Economy’s Supply Side Sputters WSJ columnist Greg Ip finds that supply-side troubles have replaced demand problems as the biggest threat to the U.S. economy.
(…) The evidence is mounting that those two key drivers of the economy’s supply side, the labor force and productivity, are seriously impaired. This isn’t holding the economy back at present, but before long it will. An economy with a sickly supply side will struggle to generate higher standards of living. (…)
Participation has stabilized over the past year but hasn’t risen. Only 0.5 percentage point of the drop in participation can be explained by people who want a job but aren’t part of the labor force. The Congressional Budget Office attributes more than half the drop to demographics. (…)
A stronger economy will draw some workers back into the labor force, but the CBO reckons that any increase in entrants will be overwhelmed by retirements, pushing the participation rate down to 62% by 2019. It estimates the labor force will grow just 0.5% a year in coming decades, compared with 1.5% from 1950 to 2014. (…)
In December, 3.6% of jobs went unfilled, the highest vacancy rate since 2001. That’s higher than in 2007, when there were far fewer unemployed, which suggests available workers aren’t well matched to available jobs, another drag on the economy’s supply side. (…)
Productivity has grown just 1.3% a year since the end of the last expansion in 2007, the weakest performance since the 1970s. Productivity didn’t grow at all last year. (…)
Greece requests euro zone loan extension, offers big concessions
Germany stuns markets in rejecting Greek offer for bail-out extension
Japanese Exports Jump in January Japan’s exports continued to rebound in January while imports shrank, as the yen’s sharp fall and the nation’s powerful manufacturing industry helped the country deal with a weak domestic economy.
Exports for the month grew 17% from a year ago, data released by the Ministry of Finance showed Thursday. Imports decreased 9%, marking their biggest fall in more than five years, as the price tag for inbound shipments of crude oil was dramatically smaller.

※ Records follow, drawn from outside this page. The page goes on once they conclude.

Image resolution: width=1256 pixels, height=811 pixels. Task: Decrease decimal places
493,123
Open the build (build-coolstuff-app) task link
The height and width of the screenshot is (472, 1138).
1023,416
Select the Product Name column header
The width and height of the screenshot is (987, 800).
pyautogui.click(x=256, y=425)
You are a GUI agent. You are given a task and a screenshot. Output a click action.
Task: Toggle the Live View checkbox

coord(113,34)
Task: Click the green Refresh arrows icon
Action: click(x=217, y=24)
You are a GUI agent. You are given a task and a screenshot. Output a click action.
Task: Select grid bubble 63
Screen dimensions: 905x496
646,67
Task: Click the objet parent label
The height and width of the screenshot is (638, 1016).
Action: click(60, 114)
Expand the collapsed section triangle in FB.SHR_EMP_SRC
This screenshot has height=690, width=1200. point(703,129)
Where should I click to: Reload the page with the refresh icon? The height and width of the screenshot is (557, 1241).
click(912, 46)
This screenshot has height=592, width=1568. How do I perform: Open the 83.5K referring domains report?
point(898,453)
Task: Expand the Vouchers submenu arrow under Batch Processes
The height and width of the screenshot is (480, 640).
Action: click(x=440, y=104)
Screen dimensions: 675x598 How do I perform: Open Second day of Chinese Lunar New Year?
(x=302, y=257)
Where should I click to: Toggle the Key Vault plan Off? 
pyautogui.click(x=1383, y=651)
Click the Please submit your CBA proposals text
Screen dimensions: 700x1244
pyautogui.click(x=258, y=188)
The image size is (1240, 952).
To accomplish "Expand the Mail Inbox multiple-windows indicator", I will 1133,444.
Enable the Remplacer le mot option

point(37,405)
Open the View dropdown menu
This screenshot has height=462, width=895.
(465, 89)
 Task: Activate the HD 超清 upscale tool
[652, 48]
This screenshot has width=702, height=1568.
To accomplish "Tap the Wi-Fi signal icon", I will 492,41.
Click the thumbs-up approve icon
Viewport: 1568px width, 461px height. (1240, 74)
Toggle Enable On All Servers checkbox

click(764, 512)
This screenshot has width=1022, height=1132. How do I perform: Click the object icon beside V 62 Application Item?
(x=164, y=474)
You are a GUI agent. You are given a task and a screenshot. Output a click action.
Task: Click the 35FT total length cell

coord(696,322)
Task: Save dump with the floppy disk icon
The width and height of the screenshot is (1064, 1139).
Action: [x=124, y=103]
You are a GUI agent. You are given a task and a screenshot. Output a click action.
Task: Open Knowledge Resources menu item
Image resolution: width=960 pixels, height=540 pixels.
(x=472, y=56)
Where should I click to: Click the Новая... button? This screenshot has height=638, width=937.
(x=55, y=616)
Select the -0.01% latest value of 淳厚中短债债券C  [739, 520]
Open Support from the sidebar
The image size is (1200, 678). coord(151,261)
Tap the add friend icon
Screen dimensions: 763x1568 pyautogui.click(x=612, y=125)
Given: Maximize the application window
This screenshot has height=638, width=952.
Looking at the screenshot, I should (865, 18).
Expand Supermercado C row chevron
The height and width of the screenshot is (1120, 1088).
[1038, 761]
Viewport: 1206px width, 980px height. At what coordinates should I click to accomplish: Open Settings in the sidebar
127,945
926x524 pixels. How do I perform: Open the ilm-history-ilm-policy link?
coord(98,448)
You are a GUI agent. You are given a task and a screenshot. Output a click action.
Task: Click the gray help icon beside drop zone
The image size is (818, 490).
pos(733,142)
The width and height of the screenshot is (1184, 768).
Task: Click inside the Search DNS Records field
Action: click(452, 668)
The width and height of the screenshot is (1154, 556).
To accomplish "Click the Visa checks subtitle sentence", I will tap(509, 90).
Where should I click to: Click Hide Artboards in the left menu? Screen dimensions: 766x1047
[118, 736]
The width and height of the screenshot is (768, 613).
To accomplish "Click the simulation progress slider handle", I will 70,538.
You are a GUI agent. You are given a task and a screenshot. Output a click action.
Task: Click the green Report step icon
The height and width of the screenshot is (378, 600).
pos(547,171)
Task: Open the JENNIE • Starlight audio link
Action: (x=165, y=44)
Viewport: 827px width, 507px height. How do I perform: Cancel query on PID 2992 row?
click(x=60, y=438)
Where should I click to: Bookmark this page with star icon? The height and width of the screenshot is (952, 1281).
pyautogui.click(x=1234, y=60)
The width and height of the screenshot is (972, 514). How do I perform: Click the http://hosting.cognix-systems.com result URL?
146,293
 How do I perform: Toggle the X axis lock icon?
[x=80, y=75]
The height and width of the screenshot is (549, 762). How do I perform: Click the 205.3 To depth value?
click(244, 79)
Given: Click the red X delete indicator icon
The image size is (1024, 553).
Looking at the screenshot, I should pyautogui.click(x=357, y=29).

Exports of semiconductor parts to Asia surged 27% and auto exports to U.S., where demand for pick-up trucks is growing on the back of falling gasoline prices, jumped 14%. (…)
The Bank of Japan’s export-price indicator shows most Japanese exporters are still refraining from aggressive price cuts, opting instead to pocket fatter profits created by the cheaper currency. (…)
Hmmm…Japanese propaganda aimed at the superficials…Link the above chart with the one below. Japan export prices to the U.S. have declined nearly 6% so far. More to come…![]()
Russia Edges Toward Recession Although the rate of inflation is slowing, a sharp decline in retail sales and a drop in real wages indicated that Russian consumers are bearing the brunt of the economic pressure.
The Wednesday data from the Federal Statistics Service RosStat showed a decline in domestic demand, which had been one of the main drivers of the economy for years, but has been hit by a drop in consumer confidence.
The consumer-price index added another 0.4% in the week to Feb. 16, making an annualized inflation rate of 15.9%. However the weekly price rise was the lowest since mid-December, when a sharp ruble devaluation led to record high weekly inflation figures. (…)
Retail sales fell in January for the first time since 2009, while the decline in real wages was the steepest on record. Sales contracted by 4.4% year on year in January, and real wages fell by 8% from January 2014.
The retrenchment in retail sales may in part be driven by a panic shopping spree in December, when millions of Russians hit the stores in an attempt to spend their sharply depreciating rubles on durable goods.
The sale of nonfood items rose by 10.5% in December, while food sales showed a 0.4% decline. January was the first month in five years to show a drop in both food and nonfood items: 5.5% and 3.5% respectively.
Meanwhile fixed capital investments extended their decline to 6.3% year-over-year in January.